DATA SUPPLIED -
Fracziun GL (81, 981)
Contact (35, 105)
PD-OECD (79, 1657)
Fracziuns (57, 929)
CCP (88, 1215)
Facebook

TASK BRIEF - Transcribe the whole listing word for word.

ANSWER SPACE -
Fracziun GL (81, 981)
Contact (35, 105)
PD-OECD (79, 1657)
Fracziuns (57, 929)
CCP (88, 1215)
Facebook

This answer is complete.